Before the days of the Trojan War, according to the legendary tales of Homer, there was a tribe of fierce warriors living near the Caucasus Mountains.
They were ruled by a queen, it was said, and they had waged war against other tribes in Asia Minor and had even invaded Greece. But the peculiar thing about this tribe was that all its members were women; there mere no men among them.
Once each year they met a neighboring tribe of men, but any boys that might be born from such a union were either killed or sent over the hills to their fathers. The girls were kept and were trained for warfare and the hardships of military life.
These strange women were called Amazons, a name that the Greeks believed came from the two words, a, without, and mazos, breast, because, as Homer explained, in order that they might be more skilled in the use of bow and arrow, the right breast of each woman had been removed.

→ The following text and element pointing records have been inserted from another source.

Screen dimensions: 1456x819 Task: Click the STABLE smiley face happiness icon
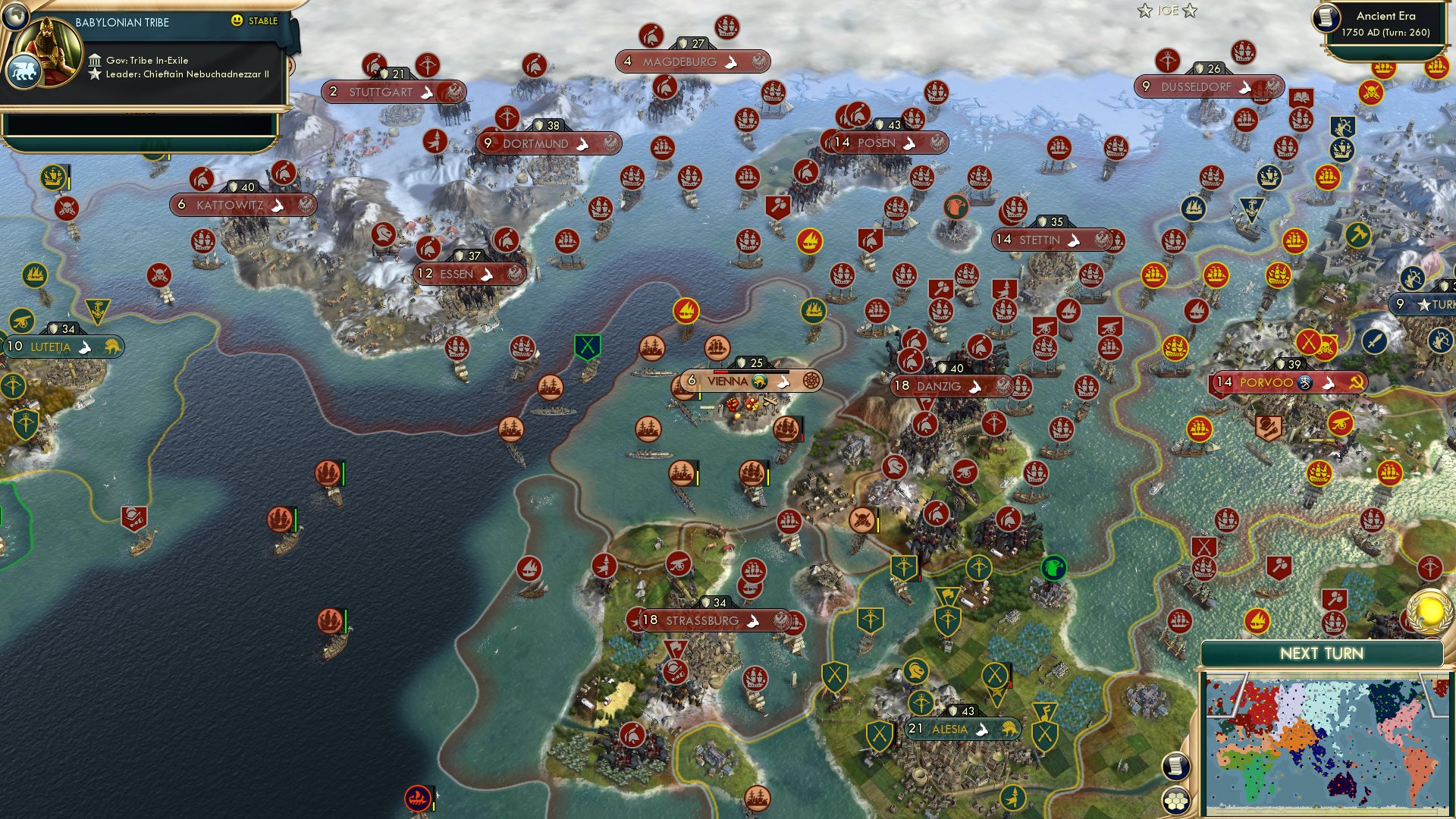click(237, 20)
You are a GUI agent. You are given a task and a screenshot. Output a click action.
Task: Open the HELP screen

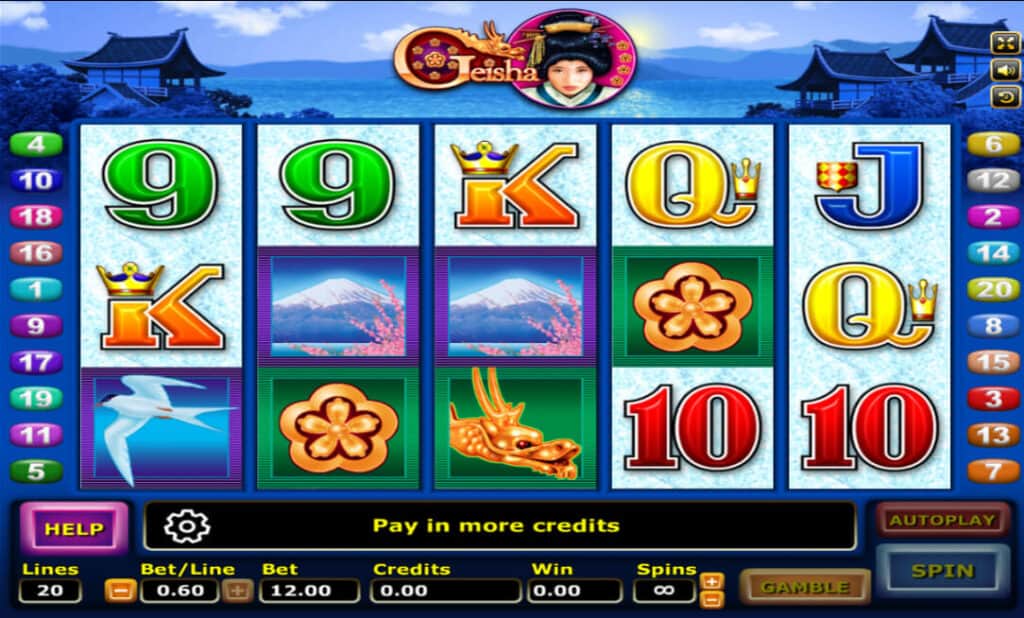[x=74, y=528]
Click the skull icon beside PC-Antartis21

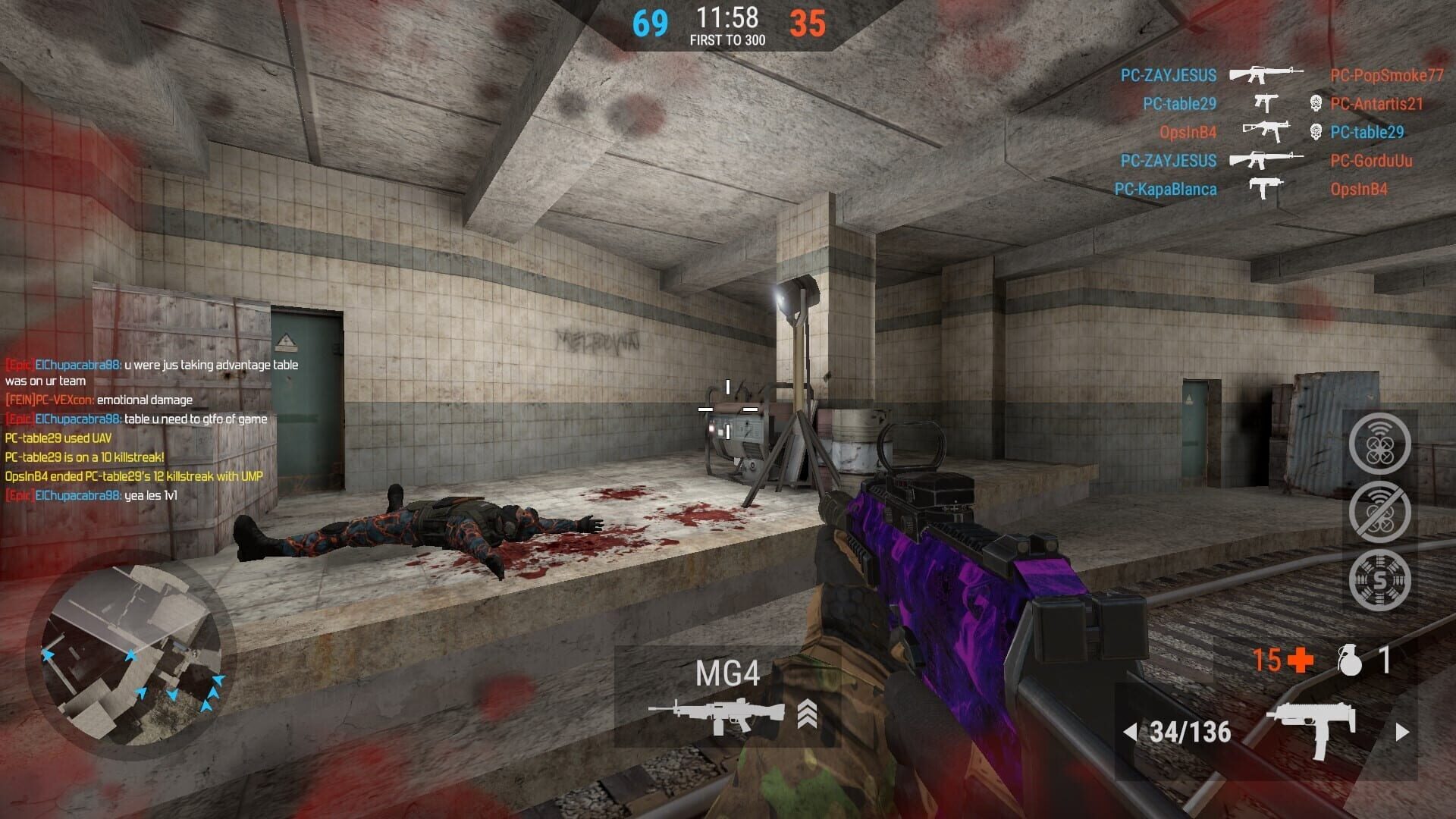1317,102
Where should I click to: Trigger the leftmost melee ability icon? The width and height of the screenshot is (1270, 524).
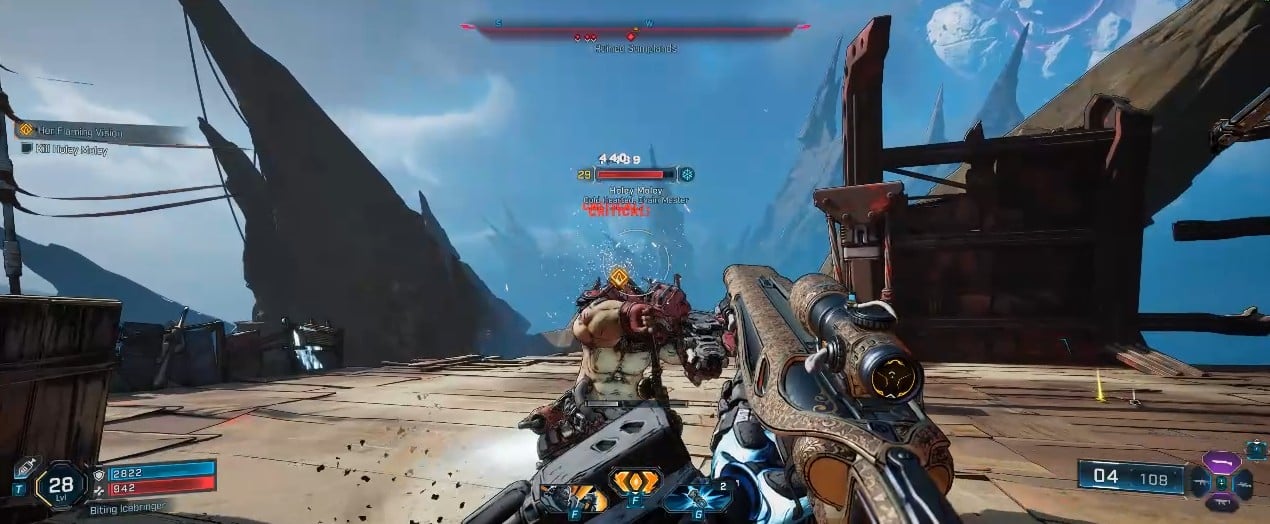(574, 494)
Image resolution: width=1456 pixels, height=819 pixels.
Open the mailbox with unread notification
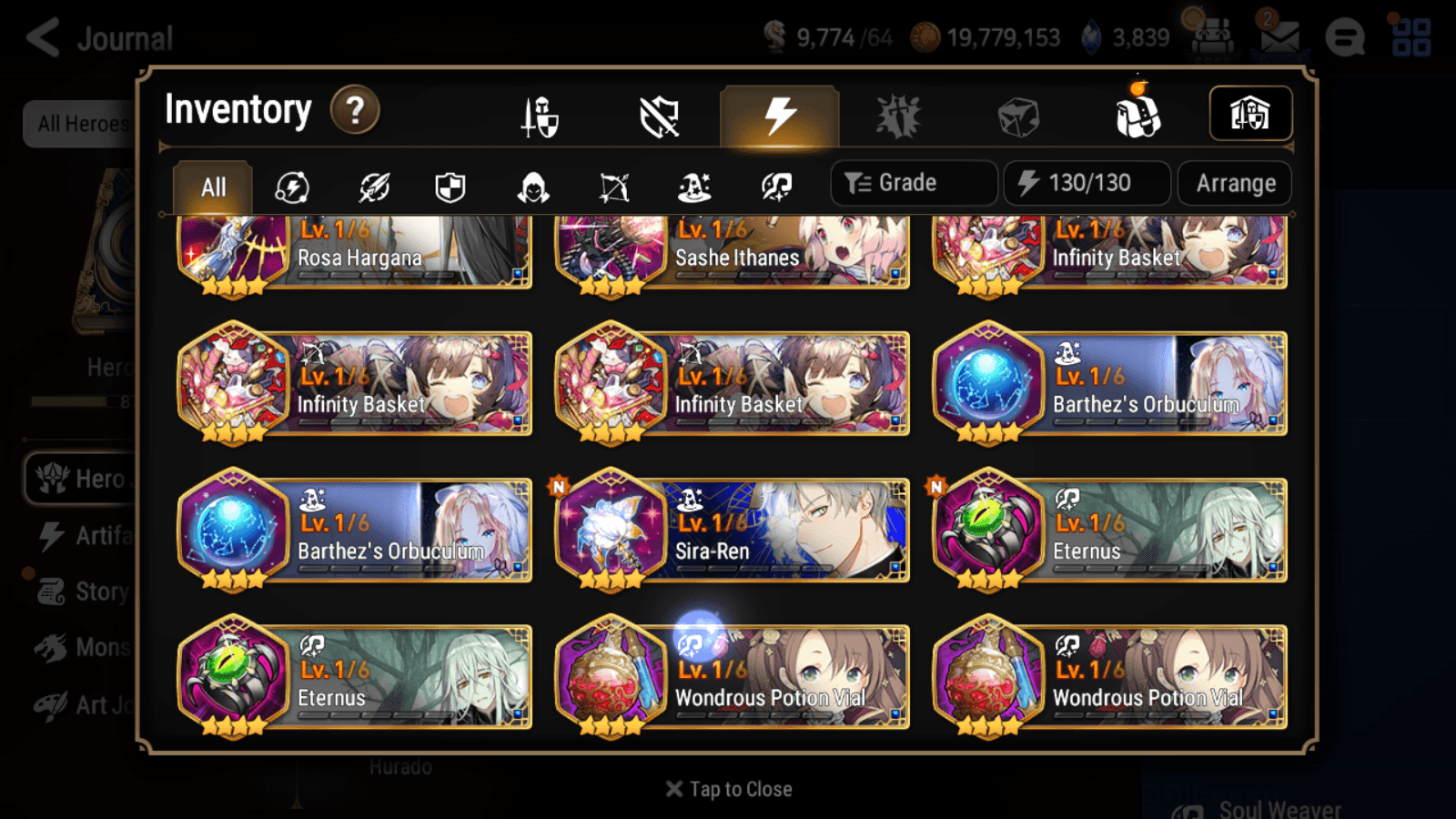coord(1280,38)
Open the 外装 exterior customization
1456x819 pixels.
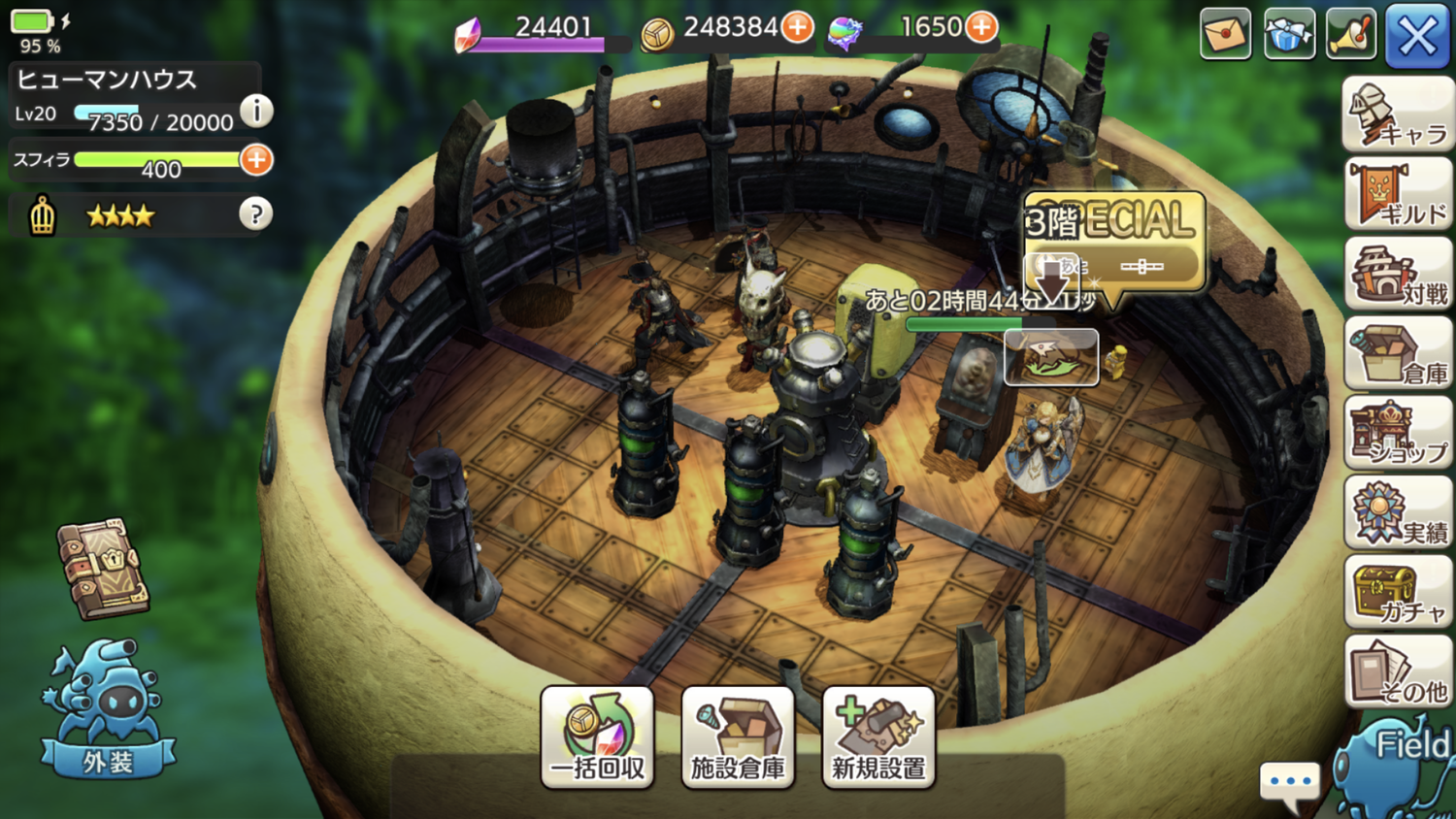click(107, 708)

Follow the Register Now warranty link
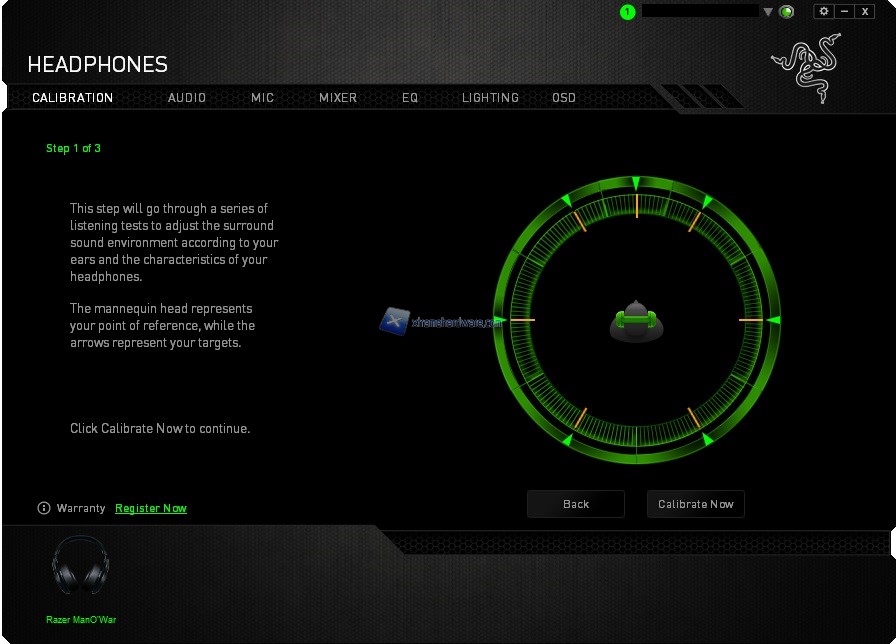[151, 508]
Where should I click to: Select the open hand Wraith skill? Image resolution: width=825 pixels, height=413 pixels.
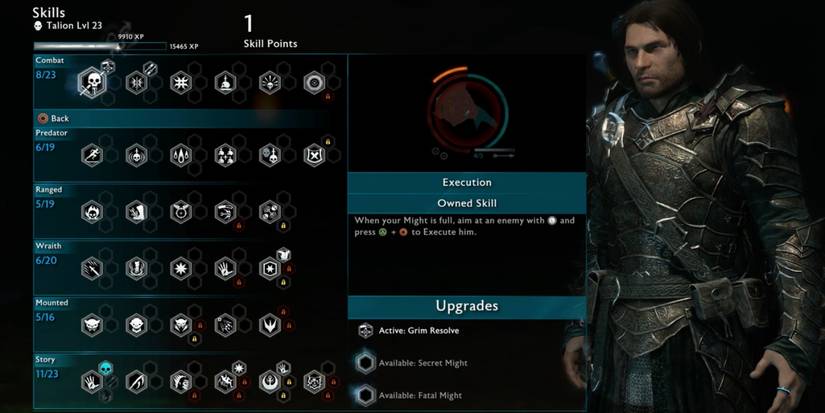pos(225,268)
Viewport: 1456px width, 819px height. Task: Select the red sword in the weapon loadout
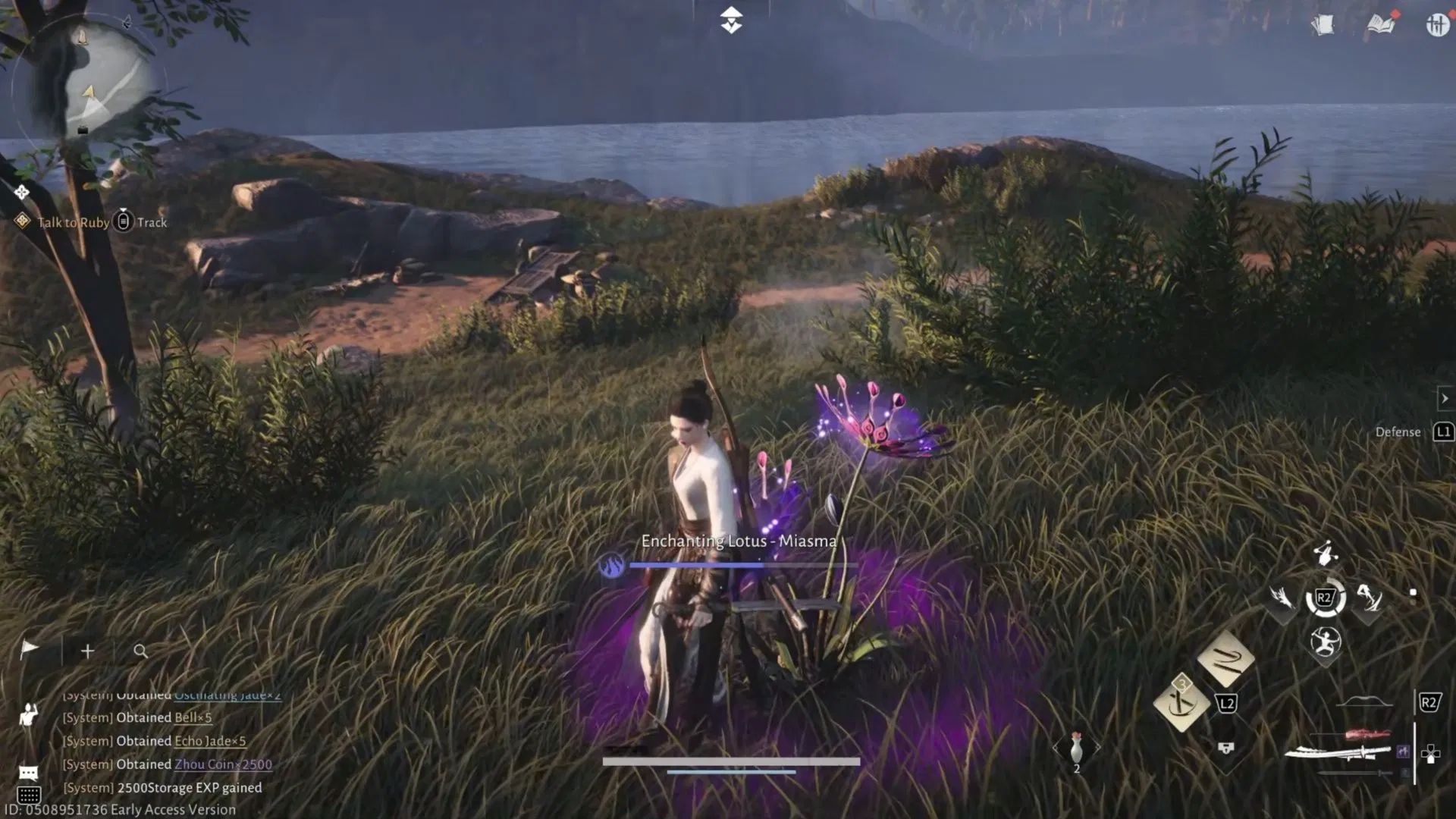point(1366,733)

Many paintings and some statuary of this warlike race have been preserved which, though they do not support the explanation that was given for the origin of the name, do show that the Greek artists believed the Amazons to have been large and powerful women of noble proportions.
It is in this sense in which amazon is now used. The large river in South America received its name from the Spanish explorer, Orellana, who, in his first descent of the river in 1541, was attacked by a tribe of natives, among whom the women fought alongside the men.
He thought them to be another tribe similar to that known by ancient Greeks, and gave them the name Amazon.